▶ **Record set**:
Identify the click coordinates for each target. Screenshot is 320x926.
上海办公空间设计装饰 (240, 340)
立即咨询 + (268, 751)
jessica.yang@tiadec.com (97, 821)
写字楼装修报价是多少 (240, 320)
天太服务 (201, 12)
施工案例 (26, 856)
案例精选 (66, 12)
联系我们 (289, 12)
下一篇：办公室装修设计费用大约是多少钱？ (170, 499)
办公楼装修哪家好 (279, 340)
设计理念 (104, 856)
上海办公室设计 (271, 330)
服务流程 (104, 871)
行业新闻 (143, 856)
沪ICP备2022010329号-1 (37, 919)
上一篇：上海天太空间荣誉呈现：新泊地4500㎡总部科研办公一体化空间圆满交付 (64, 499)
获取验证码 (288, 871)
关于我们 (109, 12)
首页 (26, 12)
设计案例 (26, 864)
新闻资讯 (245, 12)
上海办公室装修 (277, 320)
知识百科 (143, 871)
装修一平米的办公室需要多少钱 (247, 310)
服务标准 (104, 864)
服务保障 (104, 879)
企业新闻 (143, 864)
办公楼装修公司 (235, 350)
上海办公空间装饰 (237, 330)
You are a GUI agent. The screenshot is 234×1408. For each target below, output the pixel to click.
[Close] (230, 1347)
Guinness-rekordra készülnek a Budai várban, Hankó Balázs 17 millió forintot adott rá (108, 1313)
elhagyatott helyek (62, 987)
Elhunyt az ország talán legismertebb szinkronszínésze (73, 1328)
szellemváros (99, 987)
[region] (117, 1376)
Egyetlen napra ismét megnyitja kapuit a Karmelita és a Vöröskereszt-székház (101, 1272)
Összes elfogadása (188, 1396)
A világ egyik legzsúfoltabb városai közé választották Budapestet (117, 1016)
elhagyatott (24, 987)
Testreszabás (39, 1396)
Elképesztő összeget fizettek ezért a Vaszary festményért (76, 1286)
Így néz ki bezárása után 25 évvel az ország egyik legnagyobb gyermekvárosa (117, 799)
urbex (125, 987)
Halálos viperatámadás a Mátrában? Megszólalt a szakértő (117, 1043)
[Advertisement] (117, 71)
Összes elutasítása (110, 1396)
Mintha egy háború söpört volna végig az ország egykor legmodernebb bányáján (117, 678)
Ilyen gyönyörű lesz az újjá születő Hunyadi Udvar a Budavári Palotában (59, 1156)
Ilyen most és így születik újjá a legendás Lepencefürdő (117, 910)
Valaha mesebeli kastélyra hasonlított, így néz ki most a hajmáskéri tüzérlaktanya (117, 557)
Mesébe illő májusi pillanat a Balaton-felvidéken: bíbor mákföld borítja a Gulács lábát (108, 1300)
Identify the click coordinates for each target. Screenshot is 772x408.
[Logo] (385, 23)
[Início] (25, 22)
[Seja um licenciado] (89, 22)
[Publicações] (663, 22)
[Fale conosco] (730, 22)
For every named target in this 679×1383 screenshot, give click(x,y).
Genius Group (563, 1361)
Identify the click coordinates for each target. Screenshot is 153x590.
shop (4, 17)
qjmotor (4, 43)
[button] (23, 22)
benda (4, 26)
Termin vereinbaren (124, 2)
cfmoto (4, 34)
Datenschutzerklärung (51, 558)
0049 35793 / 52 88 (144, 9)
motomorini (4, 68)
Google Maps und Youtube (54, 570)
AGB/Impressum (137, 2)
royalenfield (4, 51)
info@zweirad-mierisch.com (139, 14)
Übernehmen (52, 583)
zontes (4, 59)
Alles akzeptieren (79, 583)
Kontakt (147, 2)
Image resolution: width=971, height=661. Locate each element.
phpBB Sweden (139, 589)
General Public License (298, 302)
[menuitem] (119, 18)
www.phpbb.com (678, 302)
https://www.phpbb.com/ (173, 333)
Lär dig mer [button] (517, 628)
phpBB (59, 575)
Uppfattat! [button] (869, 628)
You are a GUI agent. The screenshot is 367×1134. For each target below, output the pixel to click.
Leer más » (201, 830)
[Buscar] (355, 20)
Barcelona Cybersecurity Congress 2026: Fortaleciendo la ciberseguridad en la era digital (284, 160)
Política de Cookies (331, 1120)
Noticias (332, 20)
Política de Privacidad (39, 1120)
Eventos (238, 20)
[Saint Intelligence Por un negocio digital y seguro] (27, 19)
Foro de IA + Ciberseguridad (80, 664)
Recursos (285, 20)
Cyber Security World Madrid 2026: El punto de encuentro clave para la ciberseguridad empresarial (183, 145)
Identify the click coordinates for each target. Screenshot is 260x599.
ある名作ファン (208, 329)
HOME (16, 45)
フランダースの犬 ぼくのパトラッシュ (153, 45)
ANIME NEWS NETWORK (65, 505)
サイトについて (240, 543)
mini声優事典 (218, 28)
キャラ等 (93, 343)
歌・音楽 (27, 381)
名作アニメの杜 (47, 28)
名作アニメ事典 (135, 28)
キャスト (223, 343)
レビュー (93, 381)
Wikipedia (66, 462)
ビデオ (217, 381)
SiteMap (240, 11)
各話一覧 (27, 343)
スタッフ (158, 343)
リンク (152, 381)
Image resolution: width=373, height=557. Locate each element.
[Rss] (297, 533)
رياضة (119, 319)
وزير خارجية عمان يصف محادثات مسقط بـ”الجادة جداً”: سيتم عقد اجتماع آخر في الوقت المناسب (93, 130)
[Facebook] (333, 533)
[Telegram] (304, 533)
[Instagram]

▶ **Aim of the task**:
Output the rows above that start with the line containing "ANIME NEWS NETWORK (65, 505)" and end with the line containing "رياضة (119, 319)", copied character for character, including both of those lines.

▶ **Finished task**:
ANIME NEWS NETWORK (65, 505)
サイトについて (240, 543)
mini声優事典 (218, 28)
キャラ等 (93, 343)
歌・音楽 (27, 381)
名作アニメの杜 (47, 28)
名作アニメ事典 (135, 28)
キャスト (223, 343)
レビュー (93, 381)
Wikipedia (66, 462)
ビデオ (217, 381)
SiteMap (240, 11)
各話一覧 (27, 343)
スタッフ (158, 343)
リンク (152, 381)
Image resolution: width=373, height=557. Locate each element.
[Rss] (297, 533)
رياضة (119, 319)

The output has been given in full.